Hi! That comparison is from 2014, Dragome has evolved a lot since then. An even on that old comparison Dragome performs almost the same as the others when checking cast is enabled and disabling check cast it's as faster as competitors.

Hey,

I've been on vacation the past days. Here are my experiences with Dragome SDK:

Supports Java 8 incl. Reflection

Reflection now includes Annotations and even Google Guice can be used as dependency injection provider using exactly the same code of desktop java app.

Not as fast as GWT and TeaVM in my use case(GameEngine)

Depends on checking cast is enabled or not. Checking casts is required for some kind of applications that relies on catching clauses for its control flow. But if it's not your case you can disable it.

Compiler is really slow, as it is backed by XMLVM

It's not backed only by xmlvm, it's backed mainly by a modified version of j2js compiler. You should test it again, there are several optimization applied since 2014. Nevertheless in '14 comparison it was performing a lot faster than GWT, in '17 version with remove unused code and obfuscation it's really faster than initial comparison.

Resulting JS can be huge, as Dragome Runtime has to support reflection, thus unable to use compile time dependencies to remove unused code and do other optimizations

Current Dragome version supports Proguard features, including unused code removal (shrink), obfuscation, inline methods, etc. If you know how to use Proguard you can do everything you want to optimize your final code.

No WebAssembly support For my GameEngine project, I deprecated the Dragome and GWT parts. For details, please visit https://www.mirkosertic.de/blog/2014/12/gwt-vs-dragome-vs-teavm-for-game-programming or https://github.com/mirkosertic/GameComposer

nicolaichuk commented 7 years ago

@fpetrola: Compiler is really slow, as it is backed by XMLVM

@xpenatan: Dont know when you tested. All demos in my repo (including my editor) takes 5-6 sec to compile.

If speak about gdx-dragome-backend:

Build statistic for our app:

20:19:24.389:INFO::Started SelectChannelConnector@0.0.0.0:8080
######################## ClassPath Order ########################
....
#############################################################
Compiling classes: ....
Compiled classes: 3189
Total compile time: 00:03:57.150
----------------------------------------------------------------------
DRAGOME BUILD SUCCESSFUL: js application ready
----------------------------------------------------------------------
Finished at: 20:25:59

Compile about 3 thousand classes it took about 4 minutes.

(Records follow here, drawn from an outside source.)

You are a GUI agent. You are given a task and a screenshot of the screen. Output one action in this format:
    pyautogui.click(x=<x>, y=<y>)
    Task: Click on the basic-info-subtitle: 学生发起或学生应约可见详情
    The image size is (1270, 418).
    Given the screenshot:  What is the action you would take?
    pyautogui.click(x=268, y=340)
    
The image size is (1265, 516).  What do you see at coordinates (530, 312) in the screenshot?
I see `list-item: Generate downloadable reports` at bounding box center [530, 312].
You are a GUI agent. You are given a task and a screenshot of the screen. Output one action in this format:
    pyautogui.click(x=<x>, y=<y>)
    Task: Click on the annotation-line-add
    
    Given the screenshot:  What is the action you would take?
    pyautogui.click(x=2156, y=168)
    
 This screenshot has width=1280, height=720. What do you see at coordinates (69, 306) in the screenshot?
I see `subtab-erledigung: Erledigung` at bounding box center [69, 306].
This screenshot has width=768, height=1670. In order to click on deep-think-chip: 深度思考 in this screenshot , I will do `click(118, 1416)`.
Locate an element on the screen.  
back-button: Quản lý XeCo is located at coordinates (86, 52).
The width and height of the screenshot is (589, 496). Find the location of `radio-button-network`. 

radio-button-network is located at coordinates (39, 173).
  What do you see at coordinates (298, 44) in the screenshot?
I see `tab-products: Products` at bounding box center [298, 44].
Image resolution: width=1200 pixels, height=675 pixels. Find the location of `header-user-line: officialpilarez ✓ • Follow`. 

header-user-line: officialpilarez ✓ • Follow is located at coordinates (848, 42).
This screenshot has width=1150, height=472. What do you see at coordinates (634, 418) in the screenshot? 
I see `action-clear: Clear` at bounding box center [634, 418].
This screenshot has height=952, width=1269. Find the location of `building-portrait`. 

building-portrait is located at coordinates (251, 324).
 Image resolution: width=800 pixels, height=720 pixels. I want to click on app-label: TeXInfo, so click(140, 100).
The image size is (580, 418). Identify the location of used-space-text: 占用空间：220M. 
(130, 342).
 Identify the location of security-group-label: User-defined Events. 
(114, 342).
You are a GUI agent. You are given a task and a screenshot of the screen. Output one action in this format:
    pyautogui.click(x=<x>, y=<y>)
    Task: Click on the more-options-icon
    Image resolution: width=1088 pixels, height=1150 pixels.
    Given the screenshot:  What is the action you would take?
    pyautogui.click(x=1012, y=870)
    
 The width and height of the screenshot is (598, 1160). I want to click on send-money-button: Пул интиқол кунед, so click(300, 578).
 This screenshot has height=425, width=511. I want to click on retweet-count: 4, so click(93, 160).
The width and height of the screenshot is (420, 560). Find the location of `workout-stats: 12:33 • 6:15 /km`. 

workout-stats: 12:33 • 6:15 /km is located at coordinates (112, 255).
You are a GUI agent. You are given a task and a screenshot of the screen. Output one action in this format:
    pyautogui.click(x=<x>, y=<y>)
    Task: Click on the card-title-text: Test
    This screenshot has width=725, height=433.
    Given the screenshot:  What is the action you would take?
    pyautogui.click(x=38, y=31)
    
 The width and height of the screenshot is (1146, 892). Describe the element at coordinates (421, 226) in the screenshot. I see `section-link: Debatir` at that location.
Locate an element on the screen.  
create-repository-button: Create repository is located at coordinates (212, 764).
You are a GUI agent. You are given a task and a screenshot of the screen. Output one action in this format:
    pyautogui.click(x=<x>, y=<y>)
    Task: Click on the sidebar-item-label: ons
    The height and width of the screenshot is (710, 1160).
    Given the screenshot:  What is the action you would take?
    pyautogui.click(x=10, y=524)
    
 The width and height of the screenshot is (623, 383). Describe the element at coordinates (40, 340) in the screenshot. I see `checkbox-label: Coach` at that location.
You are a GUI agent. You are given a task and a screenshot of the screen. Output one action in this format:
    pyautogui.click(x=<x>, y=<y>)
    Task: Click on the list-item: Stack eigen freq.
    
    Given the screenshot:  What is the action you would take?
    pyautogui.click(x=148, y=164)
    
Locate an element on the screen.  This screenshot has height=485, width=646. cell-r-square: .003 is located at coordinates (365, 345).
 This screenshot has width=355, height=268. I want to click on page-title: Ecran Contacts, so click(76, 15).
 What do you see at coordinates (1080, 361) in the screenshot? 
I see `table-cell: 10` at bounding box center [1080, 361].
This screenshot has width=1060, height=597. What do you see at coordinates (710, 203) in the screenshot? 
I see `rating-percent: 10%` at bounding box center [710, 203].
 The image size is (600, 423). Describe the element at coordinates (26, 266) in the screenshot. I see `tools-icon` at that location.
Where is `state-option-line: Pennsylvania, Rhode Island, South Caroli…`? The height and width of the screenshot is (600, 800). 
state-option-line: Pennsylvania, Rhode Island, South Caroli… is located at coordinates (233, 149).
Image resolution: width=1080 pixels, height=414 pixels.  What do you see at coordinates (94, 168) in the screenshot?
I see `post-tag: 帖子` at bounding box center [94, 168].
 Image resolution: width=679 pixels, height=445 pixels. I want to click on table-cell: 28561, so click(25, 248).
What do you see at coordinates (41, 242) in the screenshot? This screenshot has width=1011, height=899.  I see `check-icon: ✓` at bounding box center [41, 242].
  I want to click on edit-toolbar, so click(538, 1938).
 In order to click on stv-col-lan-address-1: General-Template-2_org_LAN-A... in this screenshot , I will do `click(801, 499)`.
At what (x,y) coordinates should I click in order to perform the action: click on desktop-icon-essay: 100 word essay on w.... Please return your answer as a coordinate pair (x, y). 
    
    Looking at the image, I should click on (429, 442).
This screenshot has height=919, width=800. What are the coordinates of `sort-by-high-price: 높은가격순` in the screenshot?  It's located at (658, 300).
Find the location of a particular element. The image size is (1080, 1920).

If calculate time with process filter it took about 7 minutes. As I say here - many work is doing using one thread (and total cpu used less than 10%).

Result size generate webapp.js+webapp-1.js about 19Mb.

It was debug build without remove unused code and with disable obfuscation.

But I do not know how long it would take time with Teavm. Maybe less, maybe more.

fpetrola commented 7 years ago

I'm sure it's a dragome compiler bug that arises on your specific compilation, it takes 24s for 2375 classes in my machine:

#################################################################
Compiling classes: ..............

Compiled classes: 2375
Total compile time: 00:00:24.046
----------------------------------------------------------------------
DRAGOME BUILD SUCCESSFUL: js application ready
----------------------------------------------------------------------
Finished at: Thu Mar 2 15:45:29 ART 2017
======================================================================
fpetrola commented 7 years ago

Let's follow this issue, and try to reproduce it on github dragome tracker.

xpenatan commented 7 years ago

@nicolaichuk are you using gradle?

compiling all classes. xpe

multi-threaded will probably reduce it alot

nicolaichuk commented 7 years ago

@xpenatan I try gradle with gretty and only eclipse jetty plugin - both result equal.